+++ SELECTED TEXT +++
Representing the real world as data

How would you create an information system to organize and manage the huge variety of geographic stuff in the world? One approach is to think of all that stuff in terms of discrete objects.

The discrete-object view of the world

If you conceive geography in terms of objects, you can sort these objects on the basis of similarities. Shape is a fundamental sorting principle: every object can be drawn—in two dimensions—as either a point, a line, or a polygon. Theme, or type, is another principle: every object can be classified as a school, a road, a park, or a something-or-other.

Applying these sorting principles of shape and theme, we can come up with collections of things we would recognize on a map: schools represented as points, roads represented as lines, parks represented as polygons, and so on.

Points, lines, and polygons representing geographic objects on a map

Each object in a collection has a unique location, specified by a pair of spatial coordinates (for points) or a list of coordinate pairs (for lines and polygons).
+++ DATA EXCERPT +++
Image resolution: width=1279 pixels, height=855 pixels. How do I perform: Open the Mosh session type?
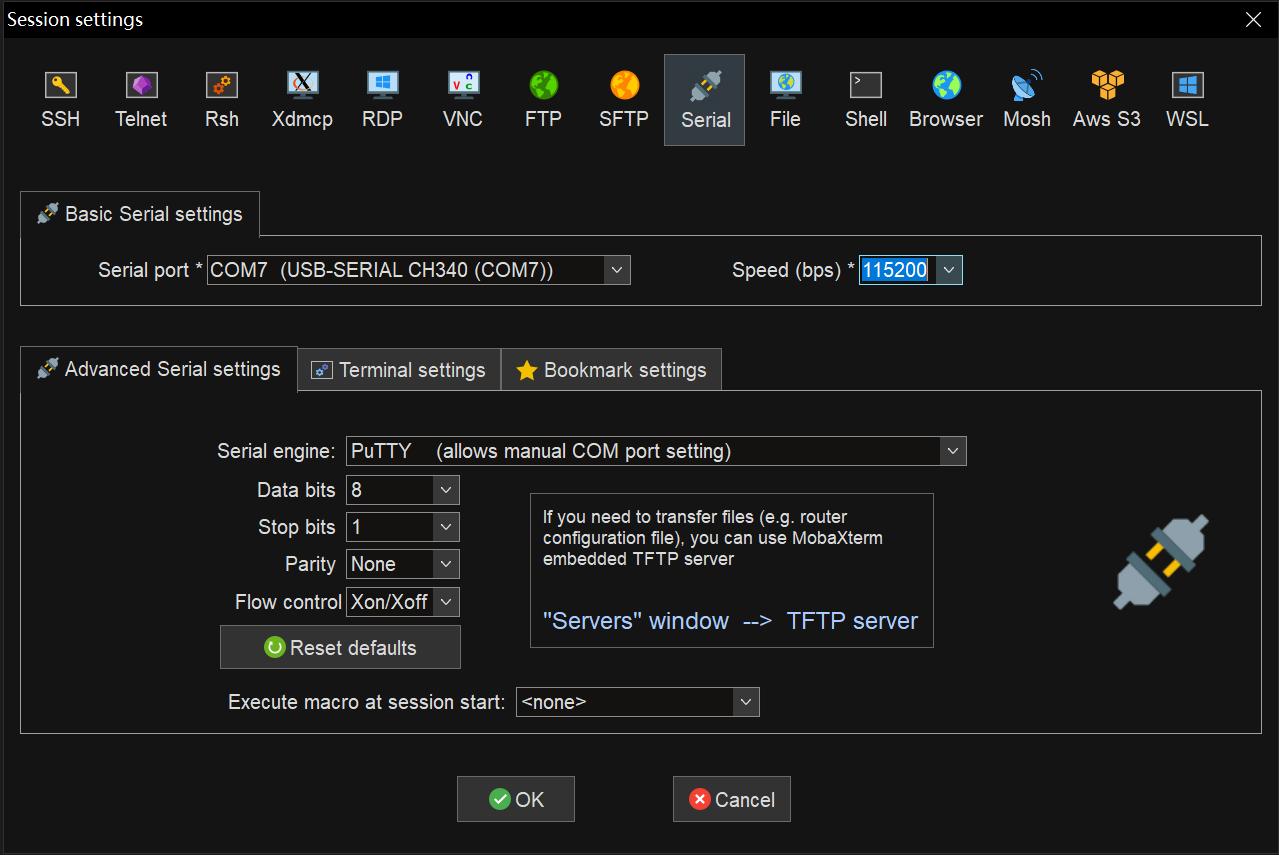[1027, 100]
+++
:: PROBLEM 1 ::
In the passage on the discrete-object view of geography, what specifies the location of a point?
:: PROBLEM 2 ::
Resume the passage on the discrete-object view of geography, picking up right after its final sentence.
The data can be set aside; it is not needed here.

:: WRITTEN RESPONSE 1 ::
A pair of spatial coordinates.

:: WRITTEN RESPONSE 2 ::
A polygon shown next to the list of coordinate pairs that defines its location

Besides a unique location, every object in a collection has a set of facts that pertain to it: a name, address, description, or whatever bits of information have been gathered about it. These facts are the object's attributes.

A table of park attributes, including park name, category, and address

In ArcGIS, such a collection of objects—with a common shape, common theme, common attributes, and spatial coordinates—is called a feature class. An individual object in the collection is a feature. The feature class is the basic storage unit for GIS data created according to the discrete-object model of the world, or the vector data model, as it's usually called.

Feature classes can be stored in a couple of different file formats: geodatabase or shapefile. The geodatabase format is newer and more sophisticated.

A side-by-side view of geodatabase and shapefile feature classes
A directory view of feature classes in geodatabase format (left) and shapefile format (right). Distinct icons are used for point, line, and polygon feature classes.

The continuous-surface view of the world

Although it's a very powerful model, the discrete-object view is not an intuitive way to think of certain aspects of geography, like elevation or climate, that don’t really have shapes or boundaries and that cover the world everywhere. Although it's possible to represent these geographic states-of-being with shapes (for example, contour lines can be used to represent elevation), a more natural way to think of them is in terms of continuous expanses, or surfaces.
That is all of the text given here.